A ANP disse ver "de maneira muito positiva" a alteração da legislação, e lembrou que vem priorizando processos sancionadores contra empresas que não cumprem metas do programa, que podem ir além de multas, chegando à cassação da autorização e funcionamento. Há, segundo a ANP, quatro empresas nesse estágio extremo por não pagarem multas. A Lei 15.082/2024 traz, expressamente, diversas punições aos distribuidores que não cumprirem suas metas, tais como a tipificação de crime ambiental e a proibição a outros elos da cadeia de venderem combustíveis para os distribuidores inadimplentes. Para reduzir a inadimplência do Renovabio, que ficou em 37,4% em 2024, a nova lei também aumenta o teto da multa de R$ 50 milhões para R$ 500 milhões e transfere a meta não cumprida para eventuais CNPJs novos, abertos pelo grupo econômico inadimplente com o programa.
O escritório Montenegro Filho explica que a nova lei não alcança empresas protegidas por decisões liminares que suspendam suas obrigações relativas ao programa. Havendo depósito judicial, não pode haver penalidade. Essas empresas ficam imunes do efeito da nova lei, por determinação judicial. Quando o juiz diz que está suspensa a exigibilidade do crédito e aplicação de penalidades, essas elas não podem ser consideradas inadimplentes em hipótese alguma. A Federação Nacional das Distribuidoras de Combustíveis, Gás Natural e Biocombustíveis (Brasilcom), que representa as distribuidoras regionais, afirmou apoiar o programa, mas considera "urgente" uma revisão. O atual formato do Renovabio não atende aos objetivos originais da lei, além de o CBio não se qualificar como um crédito de carbono fungível. Também é preciso corrigir imperfeições que geram graves assimetrias concorrenciais, prejudicando financeiramente as distribuidoras menores.

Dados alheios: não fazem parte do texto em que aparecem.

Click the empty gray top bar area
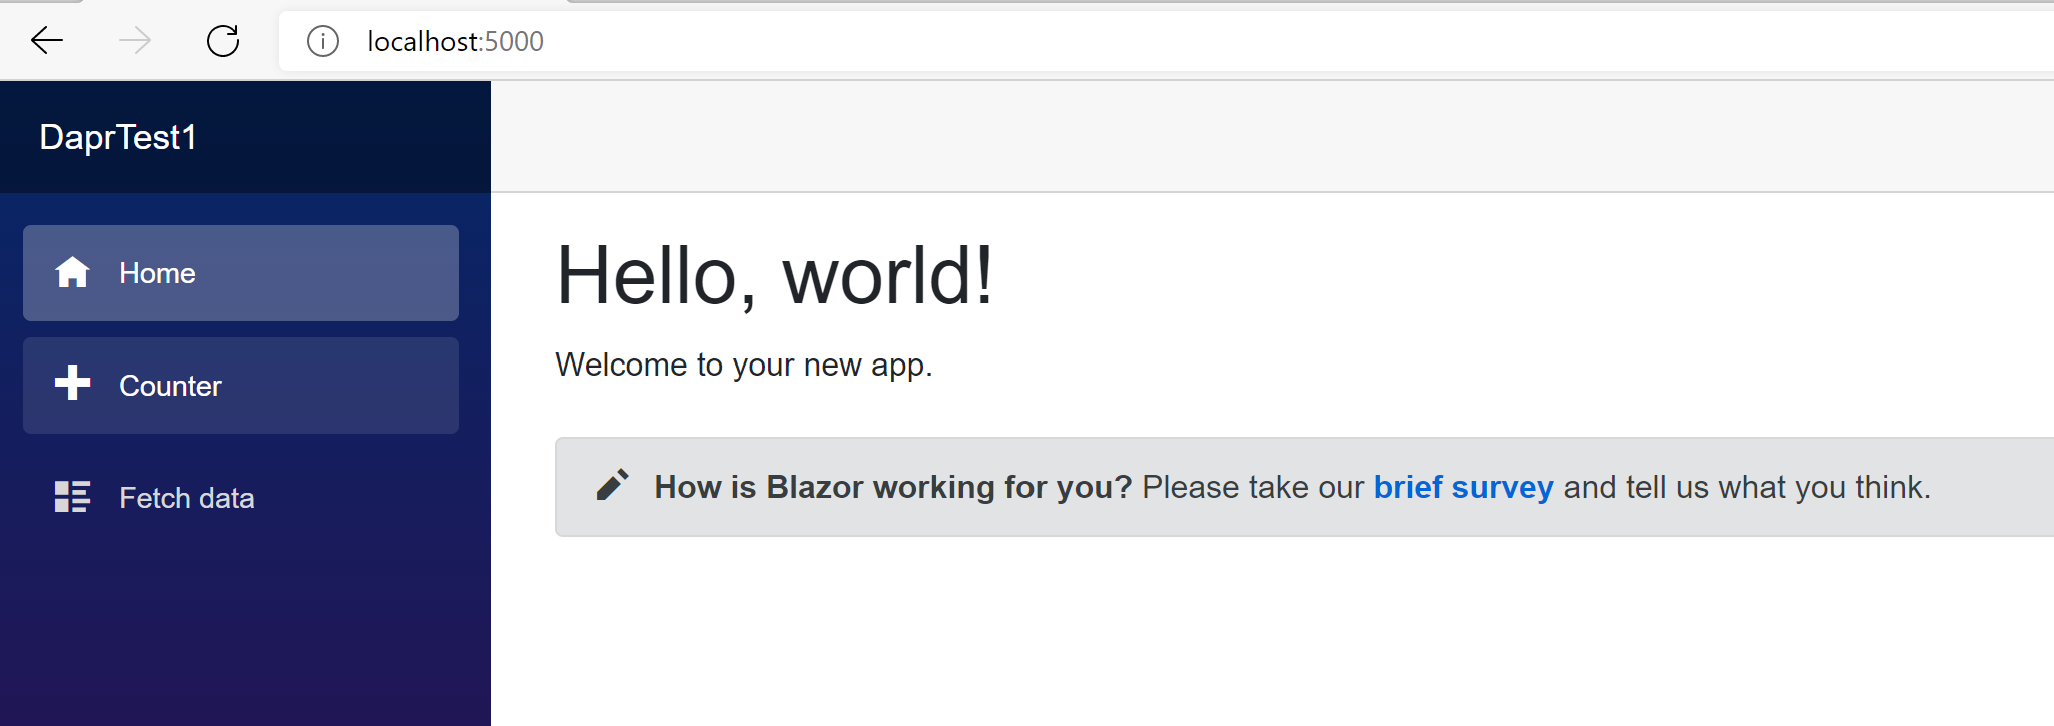 click(x=1272, y=137)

Segundo estudos da PUC-Rio patrocinados pela Brasilcom, os custos com o programa levam as distribuidoras a aumentarem seus preços finais em até R$ 0,12 por litro. Entre outras medidas, a Brasilcom defende que outros tipos de crédito de carbono sirvam ao cumprimento das metas; que haja obrigação e oferta de CBios para produtores de biocombustíveis; e que outros elos da cadeia, como o de refino, tenham obrigações de descarbonização. Um relatório do Citi afirma que, durante 2024, 61 distribuidoras de combustíveis não cumpriram as metas de descarbonização do RenovaBio e estão sujeitas a novas punições aprovadas em nova lei. Assim, uma maior fiscalização com o Programa RenovaBio é positiva para o setor de distribuição de combustíveis, pois o não cumprimento da meta por alguns players gera concorrência desleal no setor e garante uma margem maior a esses players, uma vez que o custo de aquisição de CBios é repassado ao preço do combustível fóssil e suportando um aumento de market share desses players, argumenta o Citi. Fonte: Broadcast Agro. Adaptado por Cogo Inteligência em Agronegócio.